Moving a card from one channel to another triggers automation for repeatable tasks like sending status notifications, running a report, or updating project information. We use Basecamp for project management, but this process can be applied to almost any project management platform that has API, like Asana, Jira, or Trello. The automation is set up to use API hooks for performing simple, repeatable, standardized processes like creating projects/tasks, adding notes, and assigning tasks. This significantly cuts down on overhead and eliminates a lot of tedious manual configuration drudgery from the project management process.

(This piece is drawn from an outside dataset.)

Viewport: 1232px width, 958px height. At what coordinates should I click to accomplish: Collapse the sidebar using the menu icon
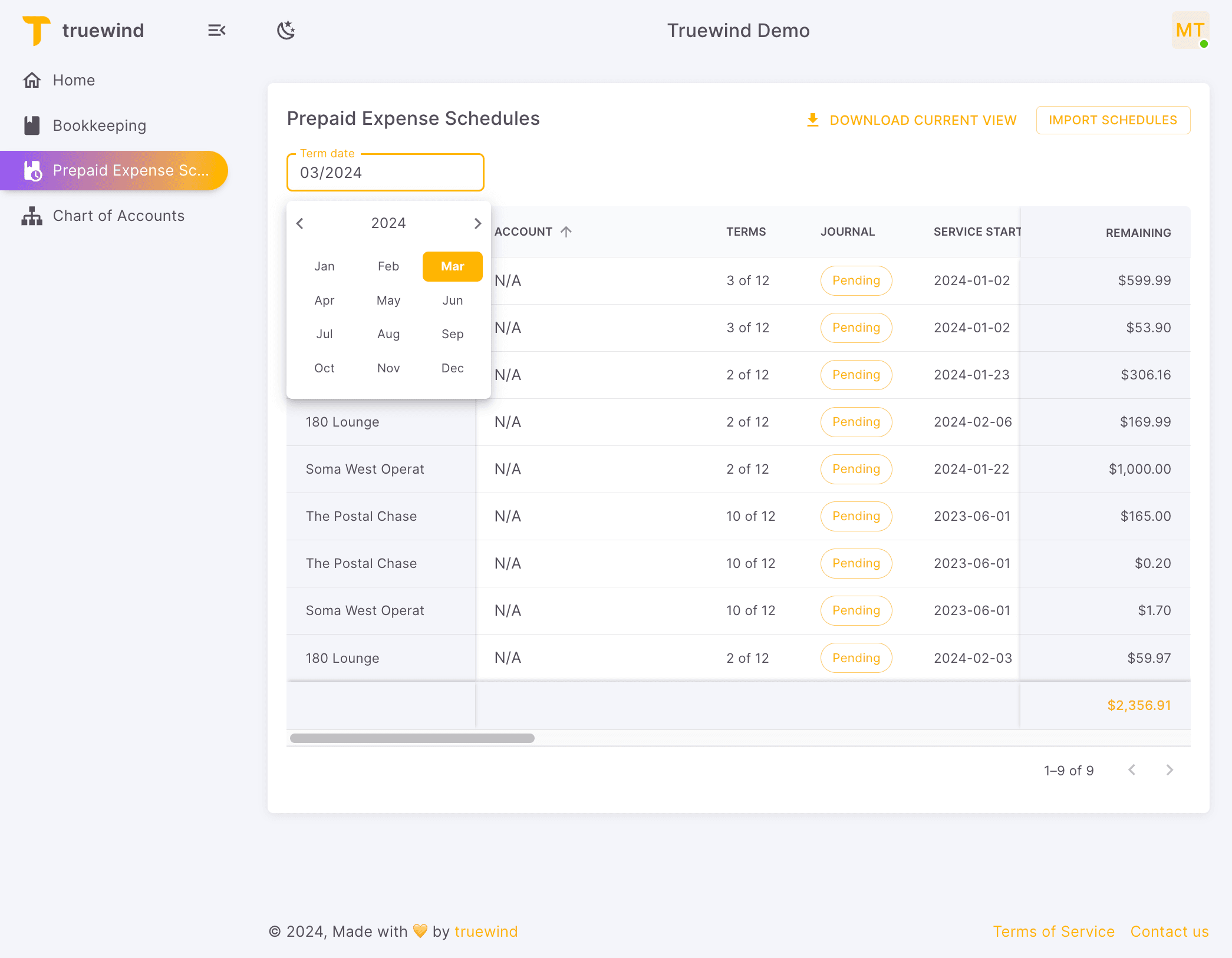[x=216, y=30]
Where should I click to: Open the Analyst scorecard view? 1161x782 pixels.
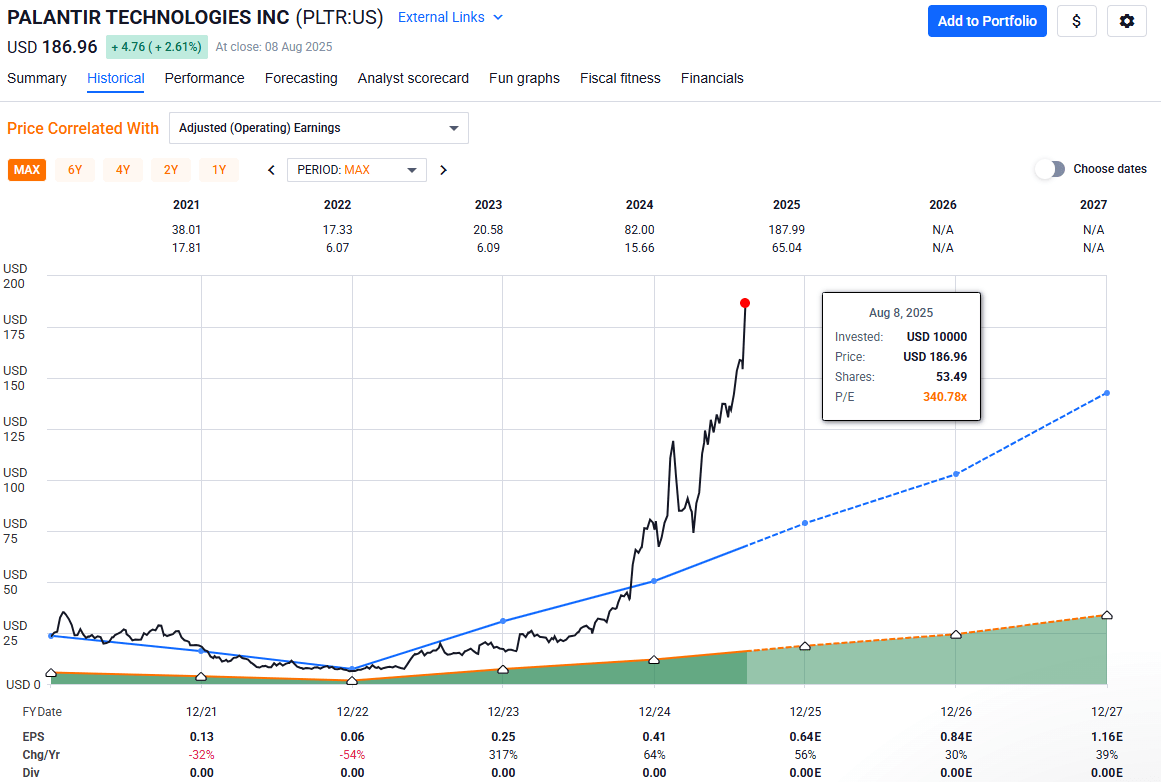tap(413, 78)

screenshot of a Kanban board
Our split testing project list was becoming a bit bloated

Updating Our Process to Reduce Data Bloat

The goal of any good project management process is to minimize overhead. One important component of project management is dealing with data bloat. A lot of project data has a shelf life; it’s relevant and useful for only specific period of time. Data bloat accumulates when tasks aren’t acted upon and data goes stale. As data piles up, it becomes harder and harder for users of the system to find relevant information quickly and actually get work done. This wastes time and causes frustration. Worse, information bloat can lower morale if ignored for too long. To help combat data bloat, we’re making a change to our project creation automation.

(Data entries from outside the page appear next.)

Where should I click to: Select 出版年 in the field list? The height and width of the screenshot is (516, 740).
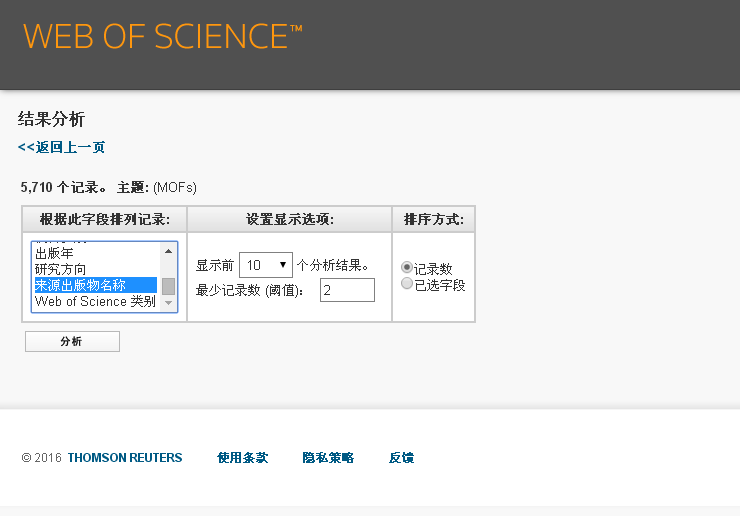pyautogui.click(x=55, y=254)
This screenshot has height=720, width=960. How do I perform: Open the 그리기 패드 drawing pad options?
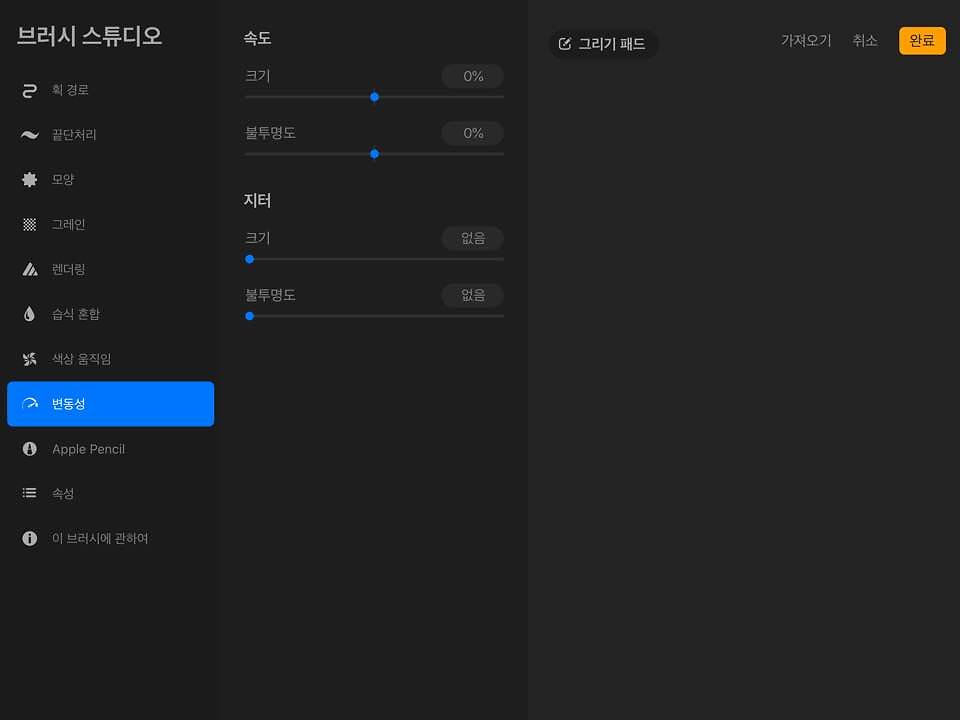603,44
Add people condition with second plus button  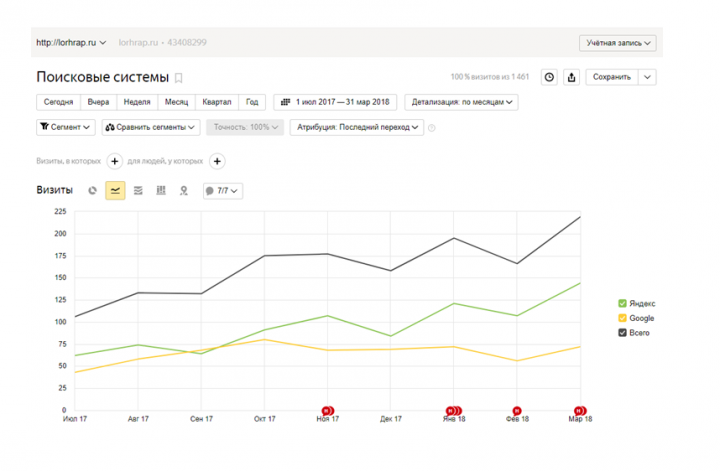(217, 161)
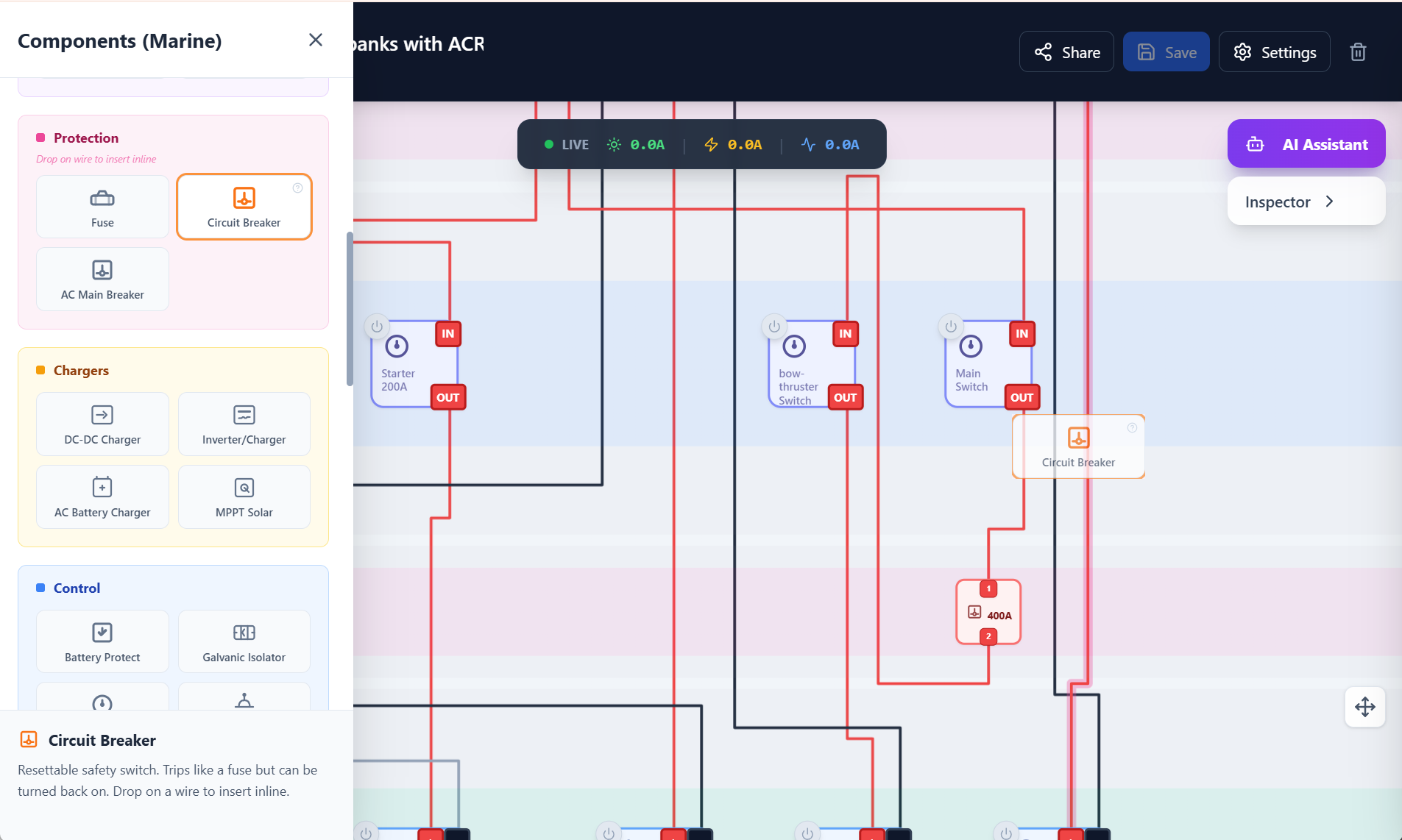Screen dimensions: 1402x840
Task: Share the diagram
Action: pos(1066,51)
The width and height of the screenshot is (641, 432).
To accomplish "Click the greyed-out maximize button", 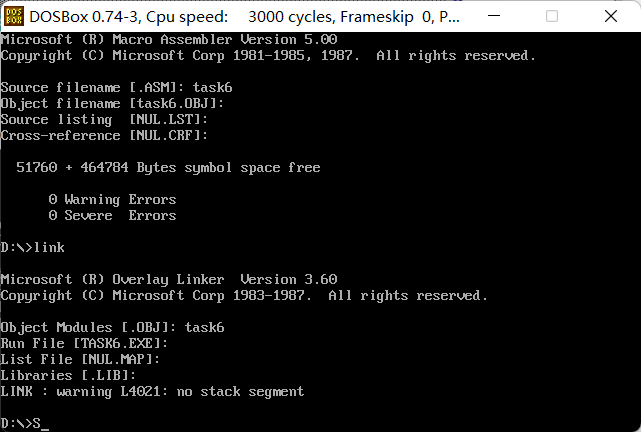I will (552, 16).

Previously, we had the automation set to create a new project for an experiment when it was moved into the Planning stage. A lot of projects were getting created. Projects for lower priority experiment ideas were just sitting open and unused, making it harder to find the active projects. Sometimes an experiment idea would be scrapped or modified before it  was ready to build. If a project had already been opened for that experiment then it had to be manually updated, creating unnecessary revision work.

Now the automation creates projects when an experiment idea progresses to the Build stage. Building an experiment is where the bulk of actionable tasks begin, so this change should help increase project data freshness. Projects will be created more closely to their “ready for work” state instead of sitting open and unattended. The tasks that go on during the planning stage have been migrated to a separate, repeatable weekly task.